OpenAI is postponing the release of its first open-weight model in years, CEO Sam Altman revealed on Tuesday in a post on X. Originally expected in June, the model will now arrive “later this summer,” as the company takes extra time to refine what Altman hinted is a major leap in performance.
“[W]e are going to take a little more time with our open-weights model, i.e. expect it later this summer but not [J]une,” Altman wrote. “[O]ur research team did something unexpected and quite amazing and we think it will be very very worth the wait, but needs a bit longer.”

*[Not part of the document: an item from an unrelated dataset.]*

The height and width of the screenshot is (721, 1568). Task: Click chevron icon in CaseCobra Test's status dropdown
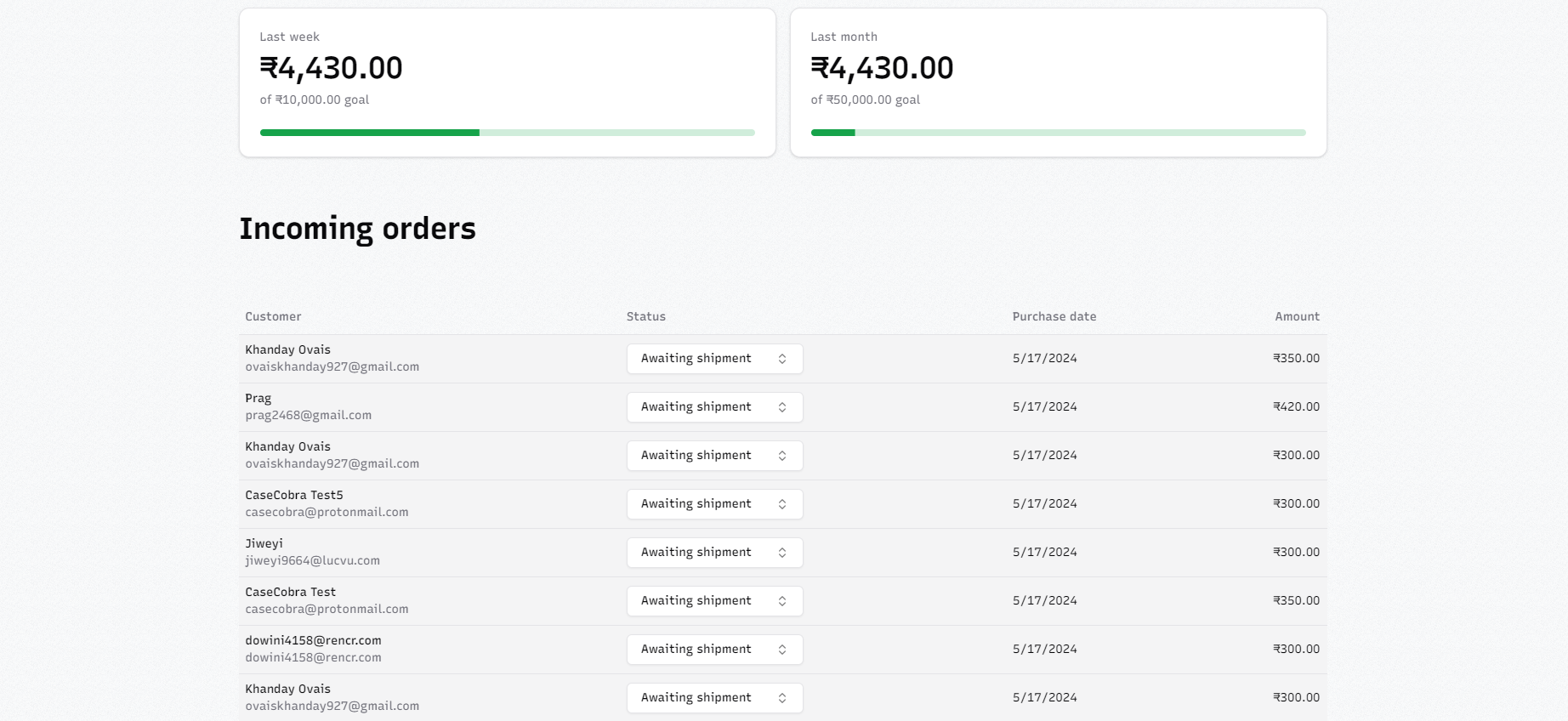782,601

The delay comes amid a surge in open-source AI model releases from rivals, intensifying the pressure on OpenAI to deliver a model that is not just transparent but also best-in-class. The company’s upcoming model is expected to include reasoning capabilities similar to those in its proprietary o-series models and aims to outperform competitors such as DeepSeek’s R1.
Just this week, French AI startup Mistral launched its new line of reasoning-focused models dubbed Magistral. Meanwhile, Chinese lab Qwen rolled out hybrid models in April capable of toggling between quick responses and more deliberate “chain-of-thought” reasoning, an emerging benchmark for next-gen AI performance.
OpenAI has hinted at adding advanced features to its open model, including the ability to connect to its proprietary, cloud-based models to handle complex queries, though it remains unclear whether such features will make it into the initial release.
Beyond model architecture, the delay also touches on deeper reputational dynamics. Altman has acknowledged that OpenAI has been criticised for turning away from open-sourcing its frontier models. In recent months, the company has faced mounting scrutiny from researchers and developers who argue that transparency is essential for safety, reproducibility, and innovation in AI.